Une page majeure de l’histoire de la culture urbaine s’est tournée ce dimanche 4 janvier. Le monde de la musique a appris avec une immense tristesse la disparition de Calbo, figure emblématique du duo Ärsenik, à l’âge de 52 ans. L’artiste, qui luttait depuis plusieurs années contre une longue maladie, s’est éteint dans un établissement hospitalier, entouré des siens.
Dans un communiqué empreint de dignité, sa famille a appelé au respect de son intimité, rappelant que derrière l’icône du “95”, se trouvait avant tout un père et un proche irremplaçable. Depuis l’annonce de son décès, une vague d’émotion sans précédent déferle sur les réseaux sociaux. De Kery James à Stomy Bugsy, en passant par la nouvelle génération comme Bigflo & Oli, tous saluent la mémoire d’un “grand frère” dont la voix et la plume ont marqué au fer rouge le paysage musical des années 90 et 2000.
L’architecte d’un rap sans concession
Né Calbony M’Bani, l’artiste originaire de Villiers-le-Bel a révolutionné le genre aux côtés de son frère Lino. Ensemble, ils ont imposé un style unique : un flow ciselé, des textes d’une exigence rare et une esthétique qui a durablement influencé la mode urbaine, notamment en popularisant la marque au crocodile dans les quartiers populaires.

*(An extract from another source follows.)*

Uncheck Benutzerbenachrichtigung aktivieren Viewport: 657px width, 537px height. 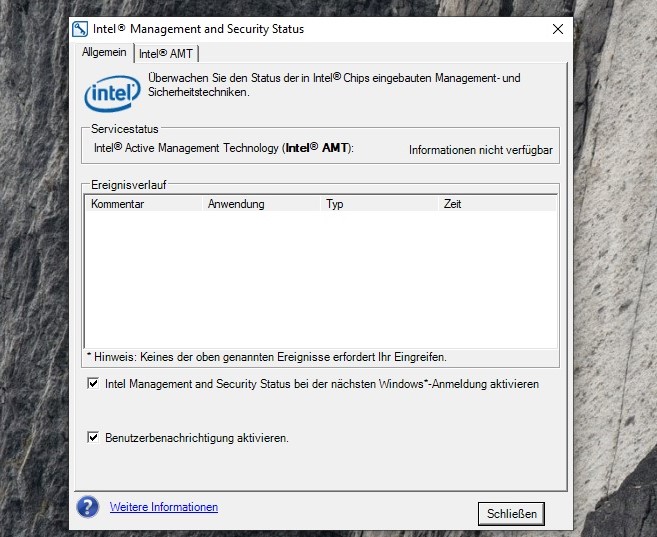tap(94, 437)
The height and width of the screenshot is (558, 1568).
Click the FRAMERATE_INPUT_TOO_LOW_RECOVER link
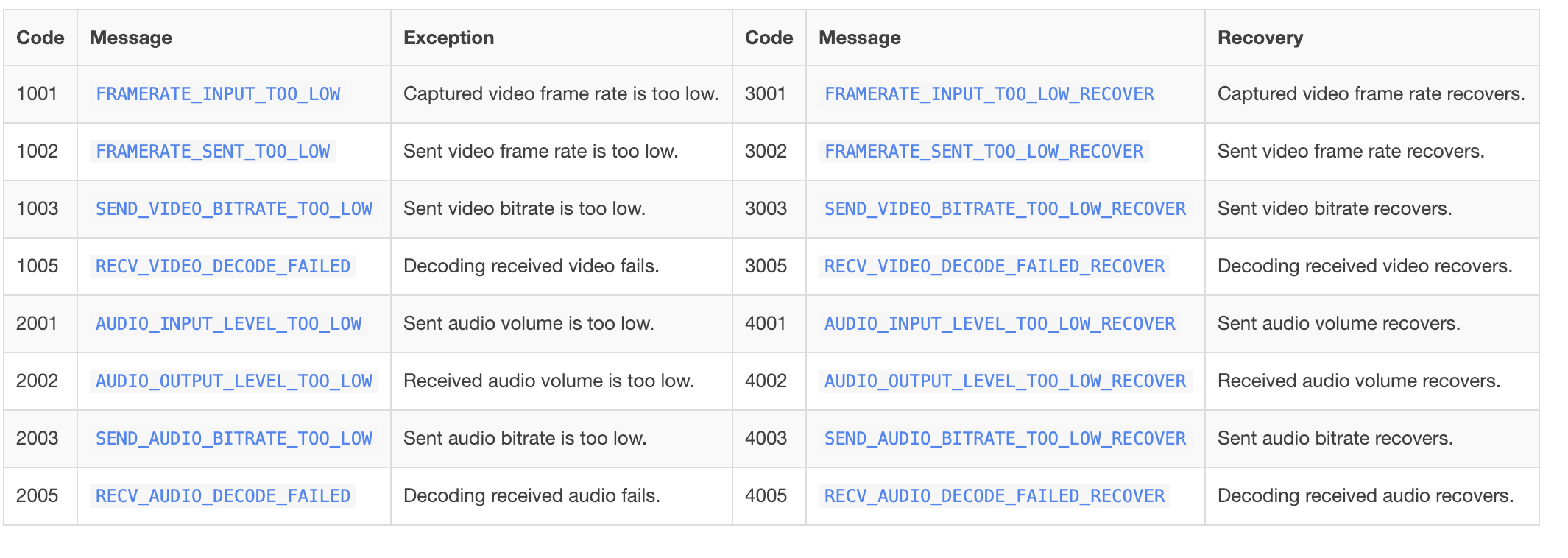click(989, 94)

Leur premier opus, Quelques gouttes suffisent… (1998), reste à ce jour l’un des piliers fondateurs du rap hexagonal. Avec des classiques comme “Boxe avec les mots”, le groupe a prouvé que le rap pouvait être à la fois une prouesse technique et un miroir social percutant. Calbo n’était pas seulement un interprète ; il était un pilier des collectifs Secteur Ä et Bisso Na Bisso, participant activement à l’âge d’or du mouvement.
Un engagement au-delà de la scène
Au-delà des studios d’enregistrement, Calbo était reconnu pour sa générosité et sa volonté de transmettre. Très impliqué dans la vie citoyenne, il animait régulièrement des ateliers d’écriture, aidant les jeunes générations à poser leurs maux sur le papier. En 2021, il avait publié son autobiographie, offrant un regard lucide et passionné sur l’évolution d’un art qu’il a contribué à porter au sommet.
Alors qu’une grande réunion sur scène était prévue pour le printemps prochain, le destin en a décidé autrement. Calbo laisse derrière lui une œuvre monumentale qui continuera d’inspirer les poètes de rue. Comme l’a résumé son ami Mokobé : il a “giflé le rap français”, et son écho ne s’éteindra jamais.